Write the next part of the piece on light and its effects on health, starting right after its last sentence.

== TEXT SEGMENT ==
================================
Understanding Light: The Foundation of Life
Light is an essential element of life on Earth, influencing everything from the growth of plants to the regulation of human biological functions. At its core, light is electromagnetic radiation, a form of energy that travels in waves. These waves vary in length, creating what we know as the light spectrum. The human eye perceives only a small portion of this spectrum as visible light, ranging from red to violet. However, light also includes invisible wavelengths such as ultraviolet (UV) and infrared (IR), which, though unseen, have significant impacts on our health and environment.
Light is also characterized by its color temperature, measured in Kelvins (K). Warmer light, like that of a sunset, has a lower Kelvin value (around 2,700K), while cooler, blue-enriched light, similar to daylight, has a higher Kelvin value (6,500K or more). This temperature influences how light affects our mood, alertness, and overall biological processes.
The Light Spectrum: A Range of Wavelengths
The light spectrum encompasses a wide range of wavelengths, each corresponding to a different type of light. The visible spectrum, the light we can see, ranges from the longer wavelengths of red light to the shorter wavelengths of violet light. Beyond visible light, the spectrum extends to ultraviolet (UV) light, with even shorter wavelengths, and infrared (IR) light, with longer wavelengths. Each part of the spectrum has distinct properties and effects on biological organisms.
Shorter wavelengths, such as blue and UV light, are particularly significant for their impact on biological processes. While blue light plays a crucial role in regulating our sleep-wake cycles, excessive exposure to blue light, especially from artificial sources, can lead to various health issues.
Artificial Light: A Double-Edged Sword
With the advent of artificial lighting, humanity gained the ability to extend productive working hours beyond sunset. However, this technological advancement has also introduced new challenges, as throughout evolution, we have never been exposed to this kind of light during the hours after sunset. Unlike natural sunlight, which includes a full, balanced spectrum of wavelengths, artificial light often skews heavily towards shorter wavelengths, particularly blue light in the range of 400-500nm. Devices such as smartphones, computers, and LED lighting emit high levels of blue light, which heavily disrupt our natural circadian rhythms, increases oxidative stress, suppress melatonin and ultimately leads to metabolic dysfunction.
================================
[Collected data entries]
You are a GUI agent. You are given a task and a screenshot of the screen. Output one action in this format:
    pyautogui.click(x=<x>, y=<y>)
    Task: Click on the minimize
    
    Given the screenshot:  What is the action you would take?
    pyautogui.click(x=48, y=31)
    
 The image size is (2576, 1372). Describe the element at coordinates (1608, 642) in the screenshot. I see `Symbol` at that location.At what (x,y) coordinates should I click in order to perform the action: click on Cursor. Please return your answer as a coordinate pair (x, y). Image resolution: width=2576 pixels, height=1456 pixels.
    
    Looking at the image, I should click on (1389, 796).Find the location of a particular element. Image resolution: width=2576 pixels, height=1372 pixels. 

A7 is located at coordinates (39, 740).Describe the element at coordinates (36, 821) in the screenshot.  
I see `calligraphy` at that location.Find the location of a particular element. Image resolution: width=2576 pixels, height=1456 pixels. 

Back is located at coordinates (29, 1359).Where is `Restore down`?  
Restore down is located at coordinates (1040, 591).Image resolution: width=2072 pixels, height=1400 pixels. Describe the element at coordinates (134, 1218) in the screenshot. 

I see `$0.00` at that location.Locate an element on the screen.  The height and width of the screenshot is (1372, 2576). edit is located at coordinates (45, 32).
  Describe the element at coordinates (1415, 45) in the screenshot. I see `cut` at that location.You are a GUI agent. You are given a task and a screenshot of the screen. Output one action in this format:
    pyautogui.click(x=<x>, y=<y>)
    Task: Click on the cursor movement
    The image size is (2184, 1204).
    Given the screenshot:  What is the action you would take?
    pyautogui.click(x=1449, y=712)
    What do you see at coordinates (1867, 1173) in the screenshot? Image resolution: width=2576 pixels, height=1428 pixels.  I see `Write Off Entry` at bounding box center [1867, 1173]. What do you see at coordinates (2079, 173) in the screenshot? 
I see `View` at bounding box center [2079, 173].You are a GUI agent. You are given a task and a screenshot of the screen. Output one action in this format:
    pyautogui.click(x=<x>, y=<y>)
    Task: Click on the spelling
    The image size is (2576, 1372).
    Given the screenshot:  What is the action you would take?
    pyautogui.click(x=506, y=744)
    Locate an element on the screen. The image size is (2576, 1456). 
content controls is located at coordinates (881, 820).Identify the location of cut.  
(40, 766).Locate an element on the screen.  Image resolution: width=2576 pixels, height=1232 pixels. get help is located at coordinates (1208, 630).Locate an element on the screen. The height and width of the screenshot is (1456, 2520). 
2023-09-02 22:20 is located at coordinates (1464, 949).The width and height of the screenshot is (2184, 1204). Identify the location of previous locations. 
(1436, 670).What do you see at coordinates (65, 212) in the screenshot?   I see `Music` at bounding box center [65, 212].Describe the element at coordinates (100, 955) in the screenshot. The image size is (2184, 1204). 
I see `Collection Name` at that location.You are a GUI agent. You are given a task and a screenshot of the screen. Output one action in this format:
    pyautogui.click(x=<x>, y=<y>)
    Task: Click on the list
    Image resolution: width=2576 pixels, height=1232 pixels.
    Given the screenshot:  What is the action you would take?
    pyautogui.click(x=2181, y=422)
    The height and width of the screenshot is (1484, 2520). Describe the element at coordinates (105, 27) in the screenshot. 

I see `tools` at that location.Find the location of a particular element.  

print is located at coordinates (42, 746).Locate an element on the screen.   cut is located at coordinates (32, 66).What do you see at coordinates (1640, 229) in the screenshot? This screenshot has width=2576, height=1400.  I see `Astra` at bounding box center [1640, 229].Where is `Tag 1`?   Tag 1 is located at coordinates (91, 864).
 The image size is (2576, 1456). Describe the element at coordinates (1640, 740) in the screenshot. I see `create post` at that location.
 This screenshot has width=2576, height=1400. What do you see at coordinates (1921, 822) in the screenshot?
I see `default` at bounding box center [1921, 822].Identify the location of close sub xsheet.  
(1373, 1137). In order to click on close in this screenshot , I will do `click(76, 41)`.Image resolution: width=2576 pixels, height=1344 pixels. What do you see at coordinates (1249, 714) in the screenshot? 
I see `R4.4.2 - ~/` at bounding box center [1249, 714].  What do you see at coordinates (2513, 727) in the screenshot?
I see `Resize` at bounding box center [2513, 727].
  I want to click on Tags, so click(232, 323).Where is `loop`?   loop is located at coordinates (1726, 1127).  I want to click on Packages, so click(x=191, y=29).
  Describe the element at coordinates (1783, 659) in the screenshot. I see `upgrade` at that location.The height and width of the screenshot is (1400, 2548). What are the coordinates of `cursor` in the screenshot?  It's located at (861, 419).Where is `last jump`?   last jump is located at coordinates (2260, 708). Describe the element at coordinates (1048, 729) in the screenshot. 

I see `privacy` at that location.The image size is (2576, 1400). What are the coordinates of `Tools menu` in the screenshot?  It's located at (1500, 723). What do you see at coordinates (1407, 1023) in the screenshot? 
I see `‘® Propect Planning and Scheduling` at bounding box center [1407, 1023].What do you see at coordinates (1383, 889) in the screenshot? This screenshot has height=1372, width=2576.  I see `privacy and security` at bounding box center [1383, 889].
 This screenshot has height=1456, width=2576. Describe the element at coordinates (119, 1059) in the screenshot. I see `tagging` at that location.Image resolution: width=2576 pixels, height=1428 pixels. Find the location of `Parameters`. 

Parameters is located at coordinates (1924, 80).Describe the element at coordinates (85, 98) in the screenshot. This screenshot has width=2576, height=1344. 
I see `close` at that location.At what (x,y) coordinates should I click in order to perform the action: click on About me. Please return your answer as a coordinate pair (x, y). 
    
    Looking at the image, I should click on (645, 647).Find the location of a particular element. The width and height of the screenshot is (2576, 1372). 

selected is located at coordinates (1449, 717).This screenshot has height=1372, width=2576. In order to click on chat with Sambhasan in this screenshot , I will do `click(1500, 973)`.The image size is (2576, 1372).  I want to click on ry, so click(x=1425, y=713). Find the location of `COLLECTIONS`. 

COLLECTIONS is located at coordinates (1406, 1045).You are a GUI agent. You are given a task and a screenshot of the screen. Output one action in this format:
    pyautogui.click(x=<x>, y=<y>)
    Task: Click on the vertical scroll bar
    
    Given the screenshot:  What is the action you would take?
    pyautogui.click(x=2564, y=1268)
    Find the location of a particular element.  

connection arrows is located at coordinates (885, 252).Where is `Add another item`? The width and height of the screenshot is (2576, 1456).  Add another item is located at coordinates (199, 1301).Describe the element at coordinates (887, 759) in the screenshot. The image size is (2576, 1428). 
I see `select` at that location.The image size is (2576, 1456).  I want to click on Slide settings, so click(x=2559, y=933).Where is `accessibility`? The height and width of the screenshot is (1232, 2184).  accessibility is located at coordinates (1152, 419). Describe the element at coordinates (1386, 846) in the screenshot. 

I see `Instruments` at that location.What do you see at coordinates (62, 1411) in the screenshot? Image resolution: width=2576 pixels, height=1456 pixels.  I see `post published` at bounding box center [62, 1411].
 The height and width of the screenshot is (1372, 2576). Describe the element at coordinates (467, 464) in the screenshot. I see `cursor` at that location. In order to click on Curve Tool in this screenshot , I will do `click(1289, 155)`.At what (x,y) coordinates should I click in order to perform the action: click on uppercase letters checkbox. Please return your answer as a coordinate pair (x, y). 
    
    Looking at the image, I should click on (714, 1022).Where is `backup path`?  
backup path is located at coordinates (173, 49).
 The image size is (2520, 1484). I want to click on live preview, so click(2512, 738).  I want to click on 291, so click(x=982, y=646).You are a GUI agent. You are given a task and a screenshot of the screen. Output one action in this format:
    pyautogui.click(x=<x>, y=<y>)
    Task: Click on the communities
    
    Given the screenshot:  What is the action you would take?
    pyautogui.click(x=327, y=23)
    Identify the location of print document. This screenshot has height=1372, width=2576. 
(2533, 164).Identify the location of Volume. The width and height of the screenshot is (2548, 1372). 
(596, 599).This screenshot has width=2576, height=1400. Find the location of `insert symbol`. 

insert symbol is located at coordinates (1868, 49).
================================
== ANSWER FOR THIS EXERCISE ==
Circadian Rhythm: The Body’s Internal Clock
The circadian rhythm is our body’s internal clock, governing the most vital biological functions such as regulating body temperature, growth hormone and cortisol release, alertness and sleep. For hundreds of thousands of years, human evolution was shaped by a natural cycle of daylight and complete darkness after sunset. This absence of light during the evening hours was crucial in shaping the preparation of sleep in order to heal and restore throughout the night in total darkness.
Circadian Rhythm: The Body’s Internal Clock
During the day, exposure to natural light from the sun dictates all metabolic functions of our organism. When to wake up, to be alert, to be at peak athletic capabilities. These were all vital to ensure the survival of our species. As the day transitions to evening, the reduction of blue light signals to our brain that it’s time to prepare for sleep, leading to the production of melatonin, the hormone responsible for inducing sleep and restoration. However, when we expose ourselves to artificial blue light during the evening, this natural cycle is disrupted because this is not what happens in nature. The brain perceives this light as daylight, delaying the release of melatonin and disrupting the sleep-wake cycle.
The Role of Melatonin and Blue Light in Mitochondrial Health
Melatonin is often recognized for its role in regulating sleep, but it’s also one of the body’s most powerful natural antioxidants. As our cells produce energy, primarily through the mitochondria, free radicals are created as a byproduct, similar to the smoke when a candle is burning. These unstable molecules can cause oxidative stress, leading to cellular damage. Normally, melatonin steps in to neutralize these free radicals, protecting our cells and mitochondria from harm. However, when exposed to artificial blue light, especially after sunset, melatonin production is significantly suppressed.
This suppression has far-reaching consequences. Without adequate melatonin, the body’s defense against oxidative stress is weakened, leaving cells and mitochondria vulnerable to damage. Over time, this oxidative stress impairs mitochondrial function, reducing their ability to produce the energy our cells need to function optimally. This leads to chronic fatigue, slower recovery from exercise or injury, and overall decreased vitality.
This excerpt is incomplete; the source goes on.